54 - Le due volte Emanuele Severino.
di Aurelio BUFALARI | pubblicato il 20/01/2005 | Stampa
In un brevissimo lasso di tempo, sono venute alla discussione nazionale due tematiche che interessano molto strettamente la civiltà laica, quella sull’embrione e quella sull’eutanasia. I motivi di fondo per rifiutare la manipolazione dell’uno e la pratica dell’altra li conosciamo e non è il caso di riproporli.
Vorrei invece fare una riflessione su quanto in merito ha detto Emanuele Severino sulle pagine del Corriere della Sera.

Tesi: l’embrione è da considerarsi a tutti gli effetti un essere umano perché lo è in potenza.
Questa idea della potenza risale ad Aristotele e dice che tutto ciò che è in atto – cioè attualmente presente – lo fu già in potenza. In effetti, niente e nessuno può diventare qualcosa che non sia nelle sue potenzialità.
Un seme, ad esempio, può diventare mela se ha in potenza di diventarlo, perché se ha in potenza di diventare pera, tale sarà.
In altre parole, il seme di mela diventerà mela e quello di pera, pera. Per cui, partendo dal suo essere in potenza – in divenire – l’embrione diventerà prima feto e poi essere umano.

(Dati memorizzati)

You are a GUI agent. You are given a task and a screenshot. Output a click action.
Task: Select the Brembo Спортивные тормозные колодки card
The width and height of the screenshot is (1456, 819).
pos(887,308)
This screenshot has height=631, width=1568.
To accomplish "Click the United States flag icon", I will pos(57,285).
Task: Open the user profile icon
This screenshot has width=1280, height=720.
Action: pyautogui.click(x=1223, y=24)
* * *
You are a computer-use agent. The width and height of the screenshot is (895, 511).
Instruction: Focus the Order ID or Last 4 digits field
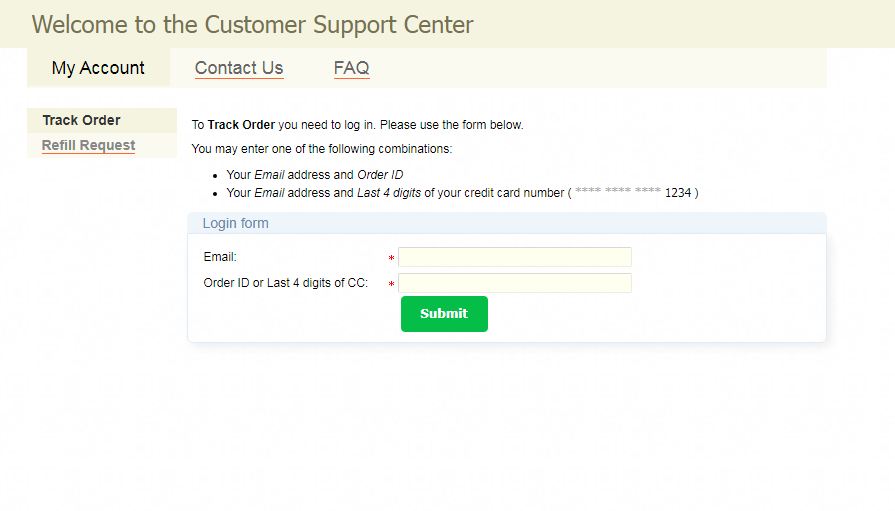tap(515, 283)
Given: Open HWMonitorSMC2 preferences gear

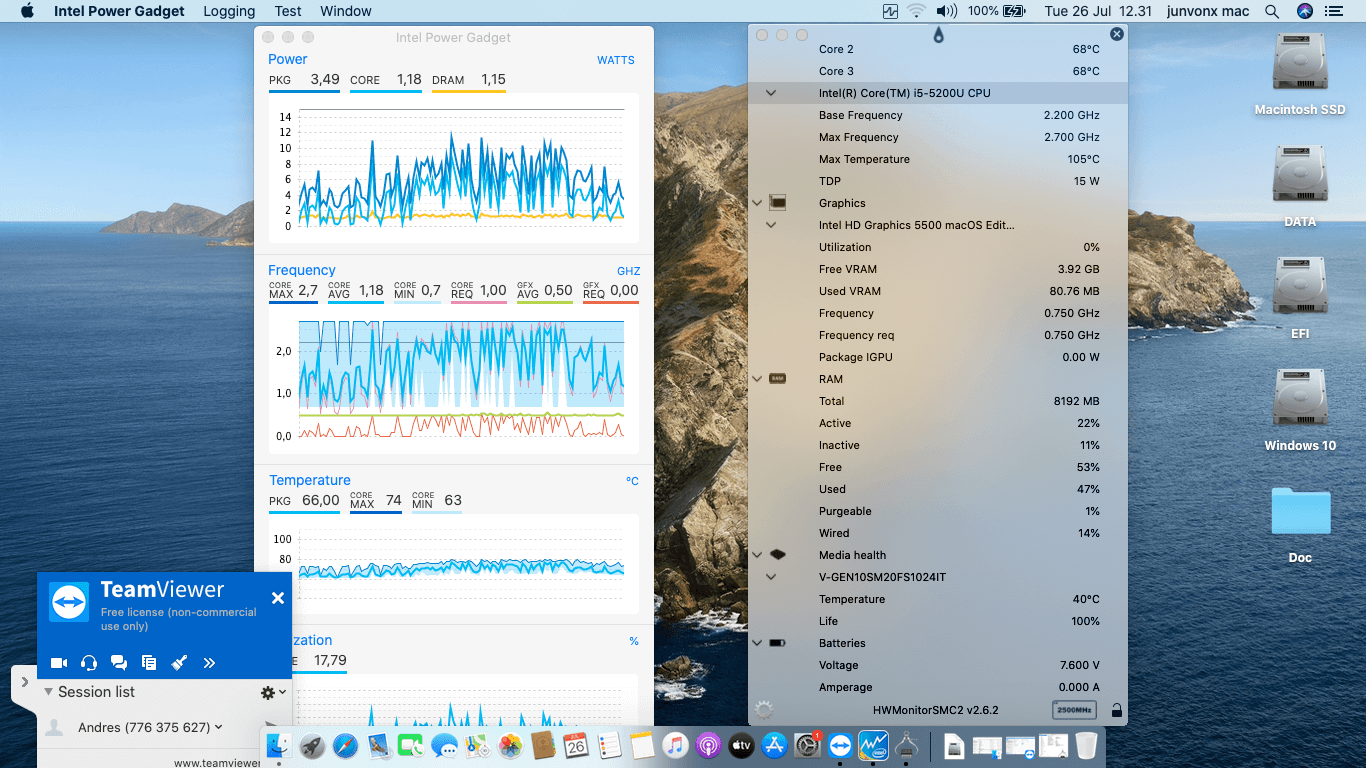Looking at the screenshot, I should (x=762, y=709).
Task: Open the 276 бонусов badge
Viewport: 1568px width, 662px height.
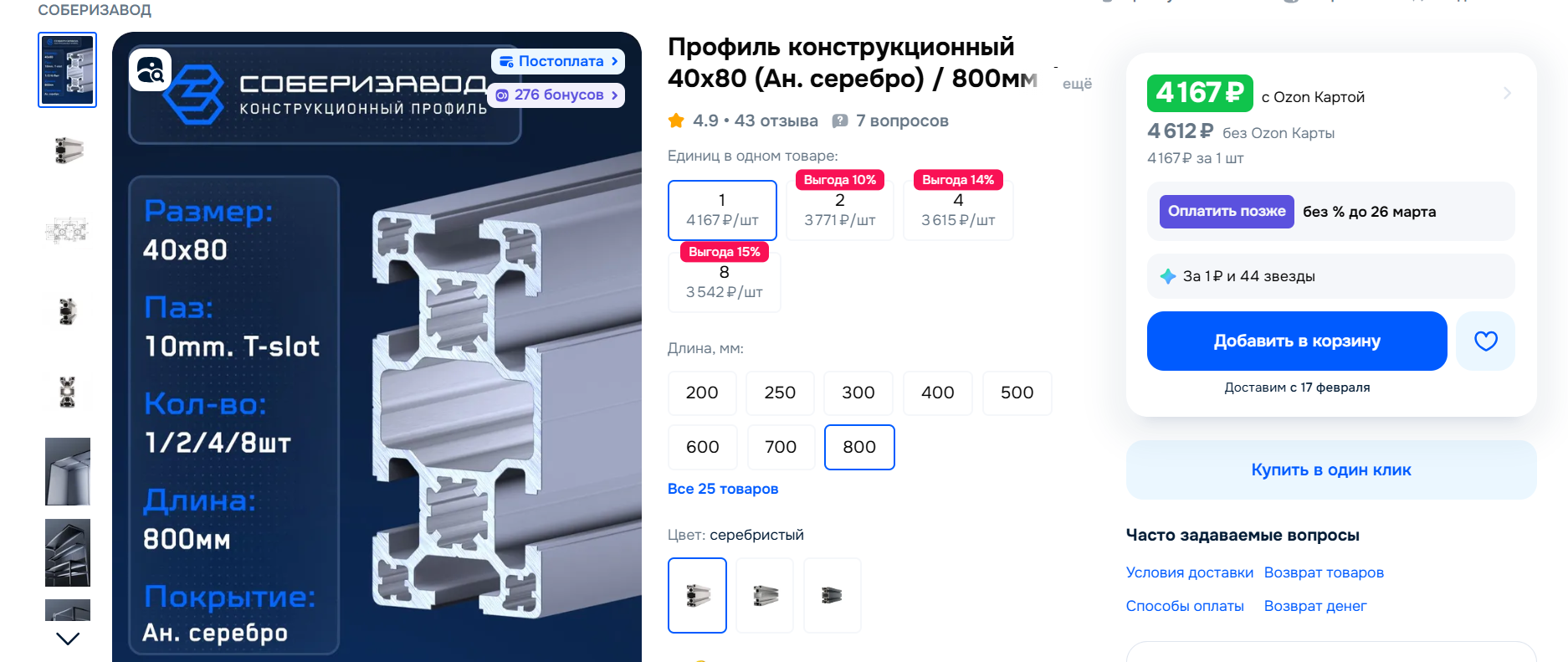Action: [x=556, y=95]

Compito — Prosegui l'articolo su Severino e l'embrione, ripartendo dopo la sua ultima frase.

Svolgimento —
Confutazione: non tutto ciò che è in potenza diverrà necessariamente atto – lo dice lo stesso Aristotele. Un seme, ad esempio, potrebbe non diventare mai un frutto, ma restare quello che è. Ne consegue che mangiare un seme non è come mangiare una mela, così come, per analogia e simmetria, sopprimere un embrione non equivale a sopprimere un essere umano.
Ed il ragionamento – così come mi sembra lo intendesse Severino – non fa una piega. Ma i suoi critici hanno voluto deliberatamente fraintendere – cioè far fraintendere – il suo discorso, avendo gioco sin troppo facile nell’inquinarlo.

Per conto mio, e in appoggio a Severino, vado ancora più a fondo perché non limito il discorso alla semplice potenza, ma lo estendo, doverosamente, l’atto.
Il fatto che l’embrione sia in potenza un uomo non significa che questo, ove quello procedesse verso l’attualità, sarà il termine della sua corsa, perché oltre l’uomo c’è la morte dell’uomo, la quale comporta che pulvis eris et pulvis fueris, cioè chimica. Allora, alla fine del suo divenire l’embrione – realtà biologica – sarà in atto ciò che fu in potenza, cioè polvere – realtà chimica.
Se non vogliamo trarre dalla teleologia una conclusione così devastante, dobbiamo fermarci molto prima: quando sopprimiamo un embrione, non sopprimiamo né un uomo né un miscuglio chimico, bensì un semplice embrione, il quale è tale in atto, e soltanto ciò che è in atto è realtà – questo lo dice Immanuel Kant mandando a pezzi la metafisica tradizionale.

Ancora Severino sull’eutanasia. La vita, dice giustamente il filosofo, essendo un dono di Dio non dovrebbe più appartenergli perché altrimenti, ove ne fosse pretesa la restituzione, sarebbe soltanto un prestito, ed in quanto tale andrebbe restituita nella sua integrità.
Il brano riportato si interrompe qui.